Les différents chapitres de la tétralogie « Marbles » étaient à l’origine un unique poème qui fut découpé par Dave Meegan. Steve y raconte une anecdote d’enfance : « « Lorsque j’étais gamin, mon meilleur ami et moi passions notre temps à jouer aux billes. A cette époque, elles représentaient tellement plus que de simples jouets : c’était de véritables joyaux, à la fois magiques et mystérieux. Quand nous les lancions avec nos raquettes, elles montaient très haut dans le ciel et nous transportaient dans un monde de rêve, avant de redescendre brusquement sur la terre ferme. D’une certaine manière, leur trajectoire symbolise parfaitement ce qu’a été ma vie ces dernières années. A intervalles réguliers, j’ai atteint des pics d’exaltation extrême avant de sombrer dans des abysses de désespoir. Mes proches ont énormément souffert de cette forme de cyclothymie (…). A force de jouer aux cons avec mon pote, nous avons causé pas mal de dommages aux jardins et aux toitures du voisinage. Lancées avec force, nos « billes de tennis » possédaient en effet une puissance identique à celle des balles tirées par un fusil et c’est du reste un véritable miracle si nous n’avons jamais tué ni blessé personne. Face aux plaintes de plus en plus insistantes des gens du quartier, mon père a fini par me confisquer ma collection de « marbles » et l’a donnée, dans la foulée, à un gamin qui passait par là. Cela a été un choc terrible pour moi : c’est un peu comme si l’on m’avait volé mon enfance en l’espace d’une minute ».
Le premier volet de la tétralogie « Marbles » nous invite ainsi à associer les billes en question au passé comme si le narrateur faisait un retour sur soi, revenait à l’amorce de cette crise existentielle. Il se revoit enfant sans ses billes (« Coincé dans mon lit, il y a un espace dans ma tête là où il y avait des couleurs et du bruit »). Sur « The Invisible Man », H est esseulé, comme coupé du monde (impossible en lisant ce texte de ne pas penser au sublime film « Le Sixième Sens ») : il est devenu un fantôme désespéré et ne peut même plus communiquer avec la femme qu’il aime (« I don’t exist », « You won’t hear », « What can I do ? »). Après ce traumatisme majeur, il se réfugie dans l’introspection, la solitude et le dépassement de soi (« Ocean Cloud » et la traversée en solitaire de l’Atlantique). On trouve là un message majeur : il faut, quoiqu’il advienne, tourner le dos au monde et suivre son propre chemin, seul. Mais, forcément, les choses ne sont pas si simples. La culpabilité (individuelle et collective) rode, notamment sur « The Only Unforgivable Thing » : « The only unforgivable thing laughs as I clean my teeth…follows me across the park (…) Whispers : why did you do this to me ? ». Cette « seule chose impardonnable », mêlant rancune et remords, qui poursuit Steve Hogarth après la perte de ses billes est clairement destructrice.
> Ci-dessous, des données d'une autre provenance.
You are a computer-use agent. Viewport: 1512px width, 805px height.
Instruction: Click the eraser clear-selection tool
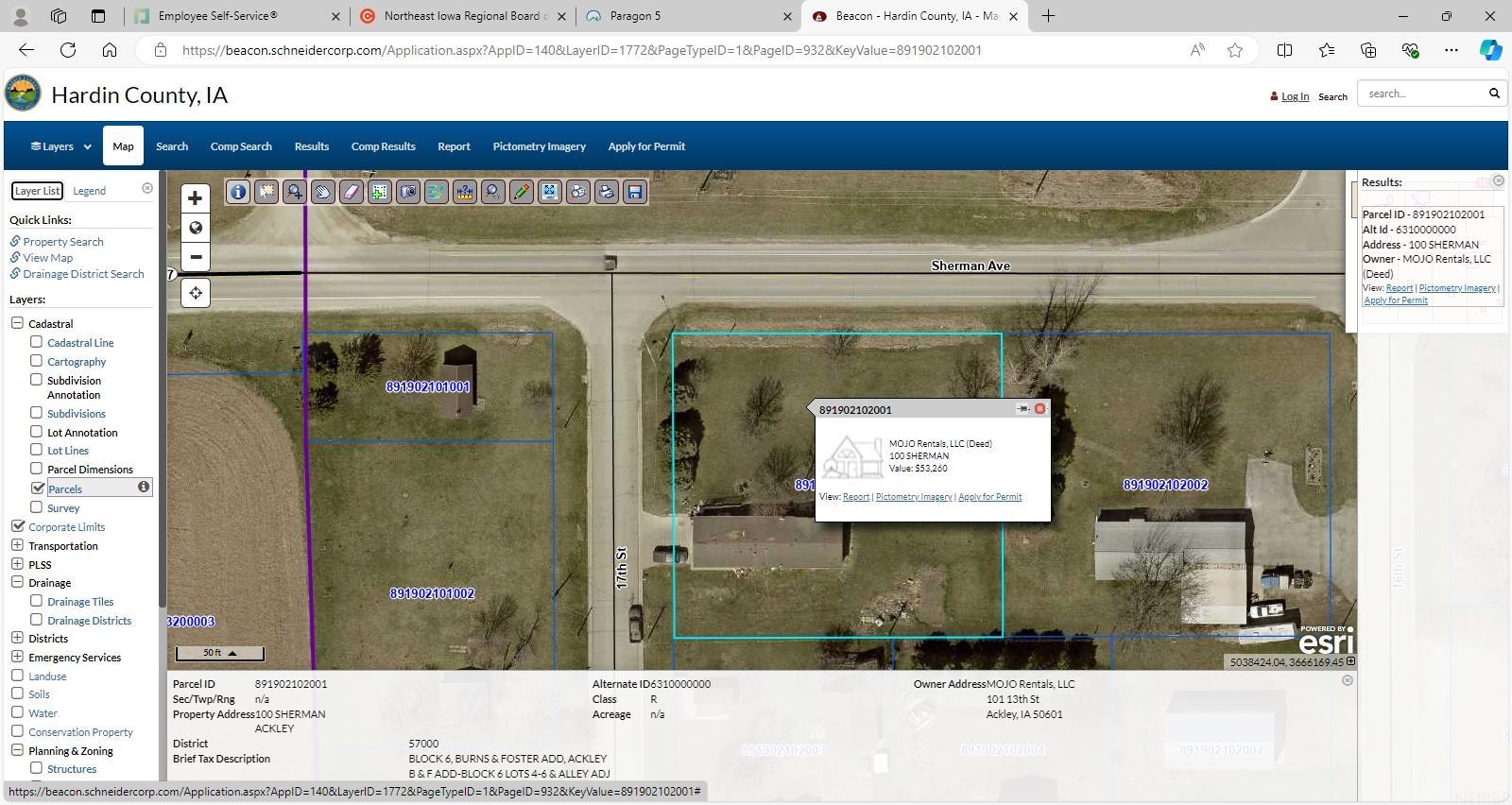pos(351,192)
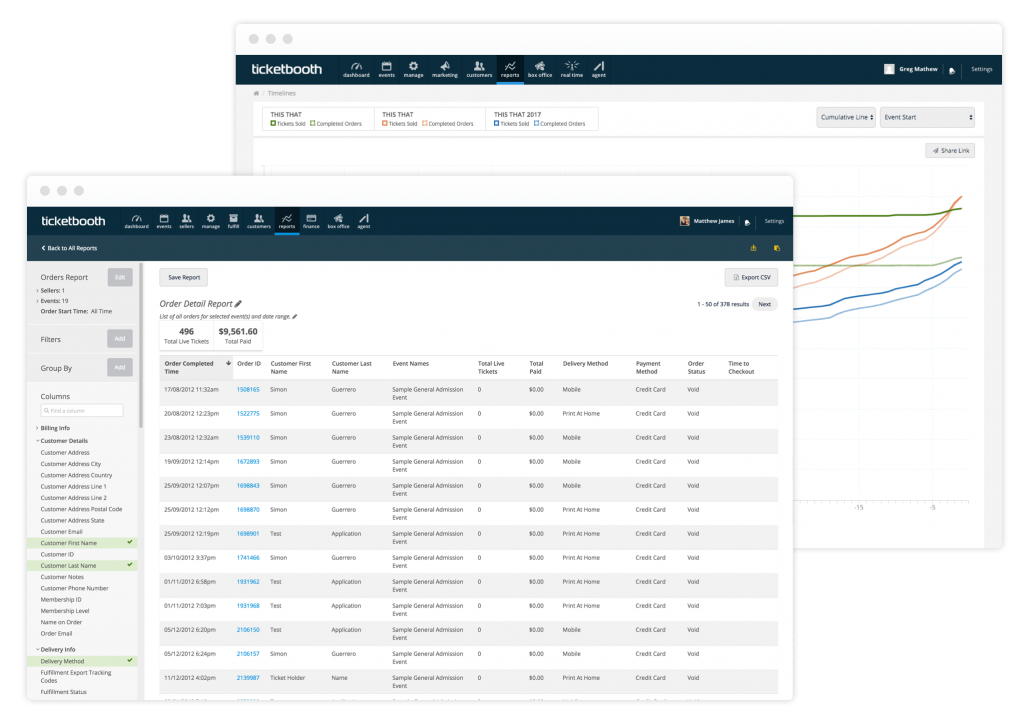Image resolution: width=1024 pixels, height=723 pixels.
Task: Click the Tickets Sold legend color swatch
Action: tap(272, 122)
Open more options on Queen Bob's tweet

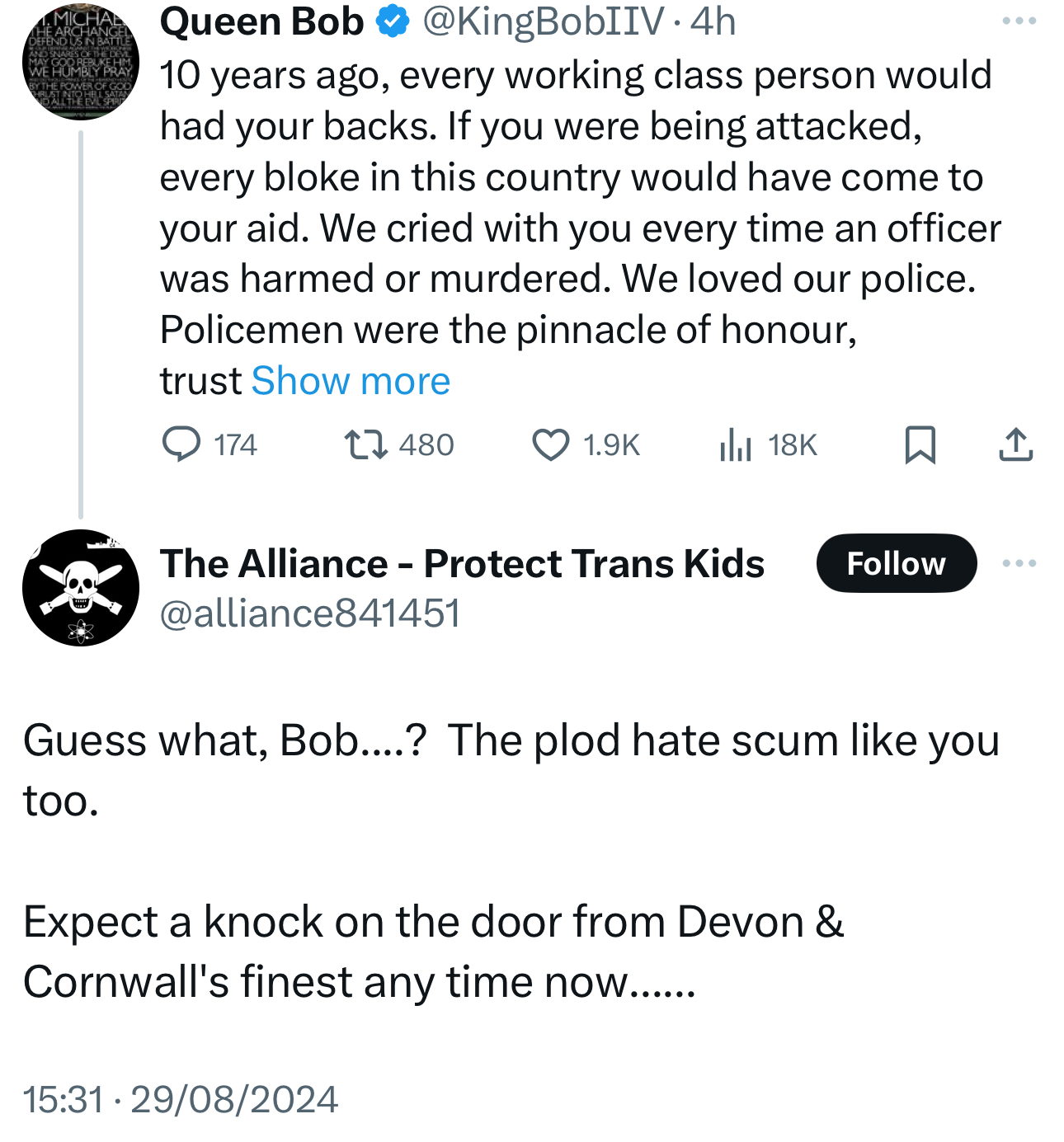[1019, 21]
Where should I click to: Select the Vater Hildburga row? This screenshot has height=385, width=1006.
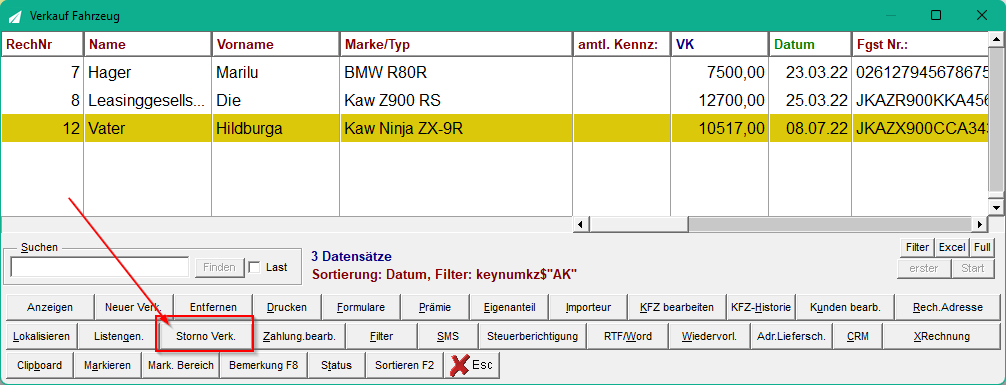click(x=494, y=128)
La schizophrénie s’aventure même dans les parages tant le besoin d’évasion devient fort : « I had this recuring dream I was living an other life in an other country, in an other time ». Privé de l’innocence originelle de l’enfance, H se sent divisé : « I’m scarred of everything I am, I’m scarred of losing what I am ». L’image répétitive du génie que l’on laisse sortir de la bouteille est associée, pour sa part, aux instincts qu’on libère (« Genie »), à la passion amoureuse (« The Damage ») et sûrement aussi aux artifices et enchantements qui permettent de s’oublier, suggérés dans « Angelina » (« la meilleure amie de l’homme solitaire ») ou « Drilling Holes ». C’est dans l’amour que le narrateur se rapproche, en dernier ressort, du paradis perdu : dans « Fantastic Place » où il veut « voir l’île derrière tes yeux fatigués, troublés« . Cet appel à Peter Pan et à son île enchantée trouvera sa réponse à la fin de l’album avec « Neverland », bouleversante déclaration d’amour de Peter Pan à Wendy – et en même temps de H à son enfance : « N’importe quel idiot peut voir ton amour à l’intérieur de moi »… Sublime !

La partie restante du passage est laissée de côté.